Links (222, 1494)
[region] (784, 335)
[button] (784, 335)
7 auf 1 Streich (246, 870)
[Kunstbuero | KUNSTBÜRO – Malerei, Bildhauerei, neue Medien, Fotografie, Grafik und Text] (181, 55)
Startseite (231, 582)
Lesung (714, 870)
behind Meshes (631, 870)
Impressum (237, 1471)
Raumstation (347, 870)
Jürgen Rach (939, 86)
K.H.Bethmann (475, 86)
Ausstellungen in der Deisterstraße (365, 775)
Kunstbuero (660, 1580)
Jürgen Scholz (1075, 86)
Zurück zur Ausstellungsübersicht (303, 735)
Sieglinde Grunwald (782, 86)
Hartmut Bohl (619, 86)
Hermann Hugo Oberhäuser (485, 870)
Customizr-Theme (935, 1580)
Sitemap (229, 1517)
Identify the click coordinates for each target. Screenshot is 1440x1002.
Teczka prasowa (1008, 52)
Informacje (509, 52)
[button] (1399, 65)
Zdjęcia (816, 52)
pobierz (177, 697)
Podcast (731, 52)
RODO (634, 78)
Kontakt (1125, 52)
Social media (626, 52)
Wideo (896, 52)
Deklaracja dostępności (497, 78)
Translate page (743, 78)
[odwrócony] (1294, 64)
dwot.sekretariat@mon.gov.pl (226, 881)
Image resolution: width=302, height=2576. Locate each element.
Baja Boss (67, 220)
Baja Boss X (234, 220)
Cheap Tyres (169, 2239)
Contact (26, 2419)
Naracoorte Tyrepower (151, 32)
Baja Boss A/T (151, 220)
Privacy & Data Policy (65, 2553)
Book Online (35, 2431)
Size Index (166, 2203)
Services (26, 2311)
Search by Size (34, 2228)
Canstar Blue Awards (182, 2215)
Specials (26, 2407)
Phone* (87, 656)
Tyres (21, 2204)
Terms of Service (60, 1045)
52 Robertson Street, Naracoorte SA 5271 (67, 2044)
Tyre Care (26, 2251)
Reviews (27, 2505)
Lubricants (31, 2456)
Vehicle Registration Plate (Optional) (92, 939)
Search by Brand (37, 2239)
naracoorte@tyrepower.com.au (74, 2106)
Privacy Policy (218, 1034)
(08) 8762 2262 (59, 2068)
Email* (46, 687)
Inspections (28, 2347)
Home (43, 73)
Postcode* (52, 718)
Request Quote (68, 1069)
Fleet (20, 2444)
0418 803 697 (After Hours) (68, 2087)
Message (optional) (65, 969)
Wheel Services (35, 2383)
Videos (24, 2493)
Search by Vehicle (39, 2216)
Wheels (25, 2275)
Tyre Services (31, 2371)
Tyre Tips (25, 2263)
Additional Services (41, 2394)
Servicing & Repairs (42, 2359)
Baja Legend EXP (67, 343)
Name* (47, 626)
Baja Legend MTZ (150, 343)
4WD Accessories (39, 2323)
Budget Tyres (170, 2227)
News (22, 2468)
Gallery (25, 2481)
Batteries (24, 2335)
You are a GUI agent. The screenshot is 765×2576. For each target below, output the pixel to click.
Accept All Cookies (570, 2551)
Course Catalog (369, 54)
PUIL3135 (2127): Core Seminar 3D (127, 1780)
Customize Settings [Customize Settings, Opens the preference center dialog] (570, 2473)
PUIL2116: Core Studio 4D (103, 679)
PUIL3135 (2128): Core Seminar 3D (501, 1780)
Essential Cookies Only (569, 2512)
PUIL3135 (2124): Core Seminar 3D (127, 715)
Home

::::::

DO THIS.
Copy all of the material above line for line, with no changes.

REPLY TO THE EXERCISE.
Links (222, 1494)
[region] (784, 335)
[button] (784, 335)
7 auf 1 Streich (246, 870)
[Kunstbuero | KUNSTBÜRO – Malerei, Bildhauerei, neue Medien, Fotografie, Grafik und Text] (181, 55)
Startseite (231, 582)
Lesung (714, 870)
behind Meshes (631, 870)
Impressum (237, 1471)
Raumstation (347, 870)
Jürgen Rach (939, 86)
K.H.Bethmann (475, 86)
Ausstellungen in der Deisterstraße (365, 775)
Kunstbuero (660, 1580)
Jürgen Scholz (1075, 86)
Zurück zur Ausstellungsübersicht (303, 735)
Sieglinde Grunwald (782, 86)
Hartmut Bohl (619, 86)
Hermann Hugo Oberhäuser (485, 870)
Customizr-Theme (935, 1580)
Sitemap (229, 1517)
Identify the click coordinates for each target. Screenshot is 1440x1002.
Teczka prasowa (1008, 52)
Informacje (509, 52)
[button] (1399, 65)
Zdjęcia (816, 52)
pobierz (177, 697)
Podcast (731, 52)
RODO (634, 78)
Kontakt (1125, 52)
Social media (626, 52)
Wideo (896, 52)
Deklaracja dostępności (497, 78)
Translate page (743, 78)
[odwrócony] (1294, 64)
dwot.sekretariat@mon.gov.pl (226, 881)
Image resolution: width=302, height=2576. Locate each element.
Baja Boss (67, 220)
Baja Boss X (234, 220)
Cheap Tyres (169, 2239)
Contact (26, 2419)
Naracoorte Tyrepower (151, 32)
Baja Boss A/T (151, 220)
Privacy & Data Policy (65, 2553)
Book Online (35, 2431)
Size Index (166, 2203)
Services (26, 2311)
Search by Size (34, 2228)
Canstar Blue Awards (182, 2215)
Specials (26, 2407)
Phone* (87, 656)
Tyres (21, 2204)
Terms of Service (60, 1045)
52 Robertson Street, Naracoorte SA 5271 (67, 2044)
Tyre Care (26, 2251)
Reviews (27, 2505)
Lubricants (31, 2456)
Vehicle Registration Plate (Optional) (92, 939)
Search by Brand (37, 2239)
naracoorte@tyrepower.com.au (74, 2106)
Privacy Policy (218, 1034)
(08) 8762 2262 (59, 2068)
Email* (46, 687)
Inspections (28, 2347)
Home (43, 73)
Postcode* (52, 718)
Request Quote (68, 1069)
Fleet (20, 2444)
0418 803 697 (After Hours) (68, 2087)
Message (optional) (65, 969)
Wheel Services (35, 2383)
Videos (24, 2493)
Search by Vehicle (39, 2216)
Wheels (25, 2275)
Tyre Services (31, 2371)
Tyre Tips (25, 2263)
Additional Services (41, 2394)
Servicing & Repairs (42, 2359)
Baja Legend EXP (67, 343)
Name* (47, 626)
Baja Legend MTZ (150, 343)
4WD Accessories (39, 2323)
Budget Tyres (170, 2227)
News (22, 2468)
Gallery (25, 2481)
Batteries (24, 2335)
You are a GUI agent. The screenshot is 765×2576. For each target below, output the pixel to click.
Accept All Cookies (570, 2551)
Course Catalog (369, 54)
PUIL3135 (2127): Core Seminar 3D (127, 1780)
Customize Settings [Customize Settings, Opens the preference center dialog] (570, 2473)
PUIL2116: Core Studio 4D (103, 679)
PUIL3135 (2128): Core Seminar 3D (501, 1780)
Essential Cookies Only (569, 2512)
PUIL3135 (2124): Core Seminar 3D (127, 715)
Home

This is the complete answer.